Family of monotremes

The Ornithorhynchidae /ɔːr,nIT@'rINkᵻdiː/ are one of the two extant families in the order Monotremata, and contain only the platypus and its extinct relatives. The other family of monotremes is Tachyglossidae, or echidnas.

Within the Ornithorhynchidae are the main Cenozoic genera Ornithorhynchus and Obdurodon, and several potential stem-genera dating back to the Late Cretaceous, of which the oldest is possibly Dharragarra. Although fossil evidence suggests the presence of ornithorhynchids in the Cretaceous, phylogenetic evidence has largely found that they and the Tachyglossidae only diverged during the Cenozoic, although this varies based on the specific constraints used.

== Taxonomy ==
The following species are known:

- Family Ornithorhynchidae
  - Genus Ornithorhynchus (Pliocene to present)
    - Ornithorhynchus anatinus (the modern platypus)
  - Genus †Obdurodon (Oligocene to Miocene)
    - †Obdurodon dicksoni
    - †Obdurodon insignis
    - †Obdurodon tharalkooschild
  - Genus ?†Dharragarra (Late Cretaceous; Cenomanian)
    - ?†Dharragarra aurora
  - Genus ?†Monotrematum (Early Paleocene)
    - ?†Monotrematum sudamericanum
  - Genus ?†Patagorhynchus (Late Cretaceous; Maastrichtian)
    - ?†Patagorhynchus pascuali
Although extant ornithorhynchids and most fossil genera are known from Australia, at least two potential genera (Monotrematum and Patagorhynchus) inhabited the southern tip of South America during the Maastrichtian and Paleocene, having presumably dispersed across Antarctica from Australia.

Another two genera, Steropodon and Teinolophos, were originally thought to belong to the Ornithorhynchidae. However, they were both placed into a new family, the Steropodontidae. This decision was made based on differences in the dentary recovered from the Griman Creek Formation, Lightning Ridge, New South Wales, Australia. This dentary is the holotype for the genus Steropodon, thus the lack of information led to the original misclassification. Further research on Teinolophos has indeed shown it to be an animal much different from ornithorhynchids, lacking a beak, possessing a more complete mammalian dentition, and retaining primitive ears connected to the jaw as in more basal mammals. In 2022 it was proposed to move Teinolophos into its own family, Teinolophidae.

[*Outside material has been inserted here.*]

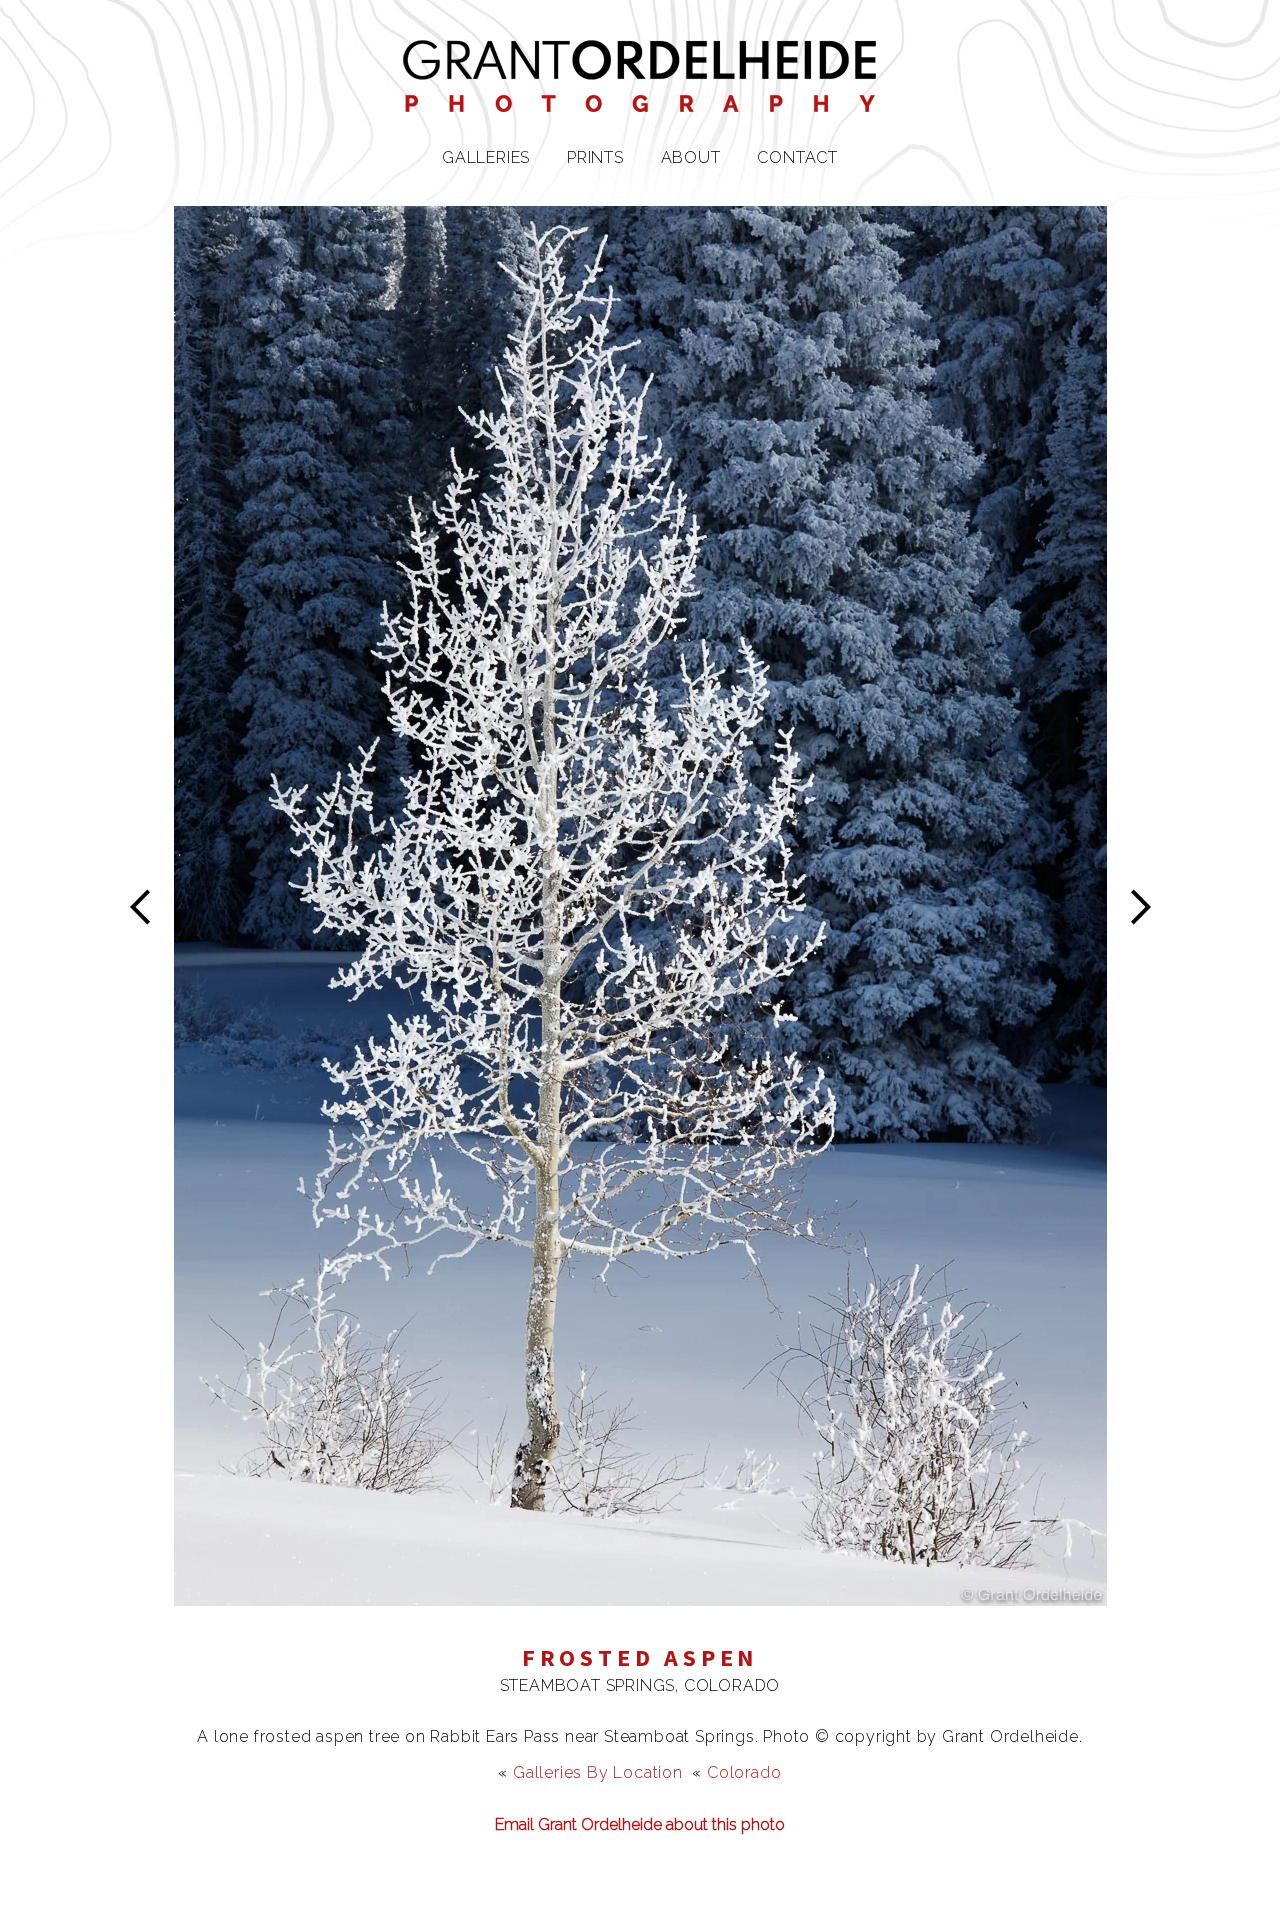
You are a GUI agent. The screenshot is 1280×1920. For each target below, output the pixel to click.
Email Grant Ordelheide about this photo (640, 1824)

The extinct Ornithorhynchus maximus has been included in Ornithorhynchus, but later placed with the echidna family Tachyglossidae as Zaglossus robustus.

=== Evolution ===
Most extinct ornithorhynchids, including the close platypus relative Obdurodon, appear to have had teeth in their jaws. This contrasts with the modern platypus, where adults are entirely toothless. It has been theorized that the loss of teeth in the platypus was a geologically recent event, occurring only in the Pleistocene (after over 95 million years of tooth presence in the ornithorhynchid lineage) after the migration of the rakali (Hydromys chrysogaster), a large semiaquatic rodent, to Australia. Competition between the rakali and platypus for hard-shelled prey may have led to trophic displacement of the platypus to instead rely on softer-bodied prey, losing its teeth in the process.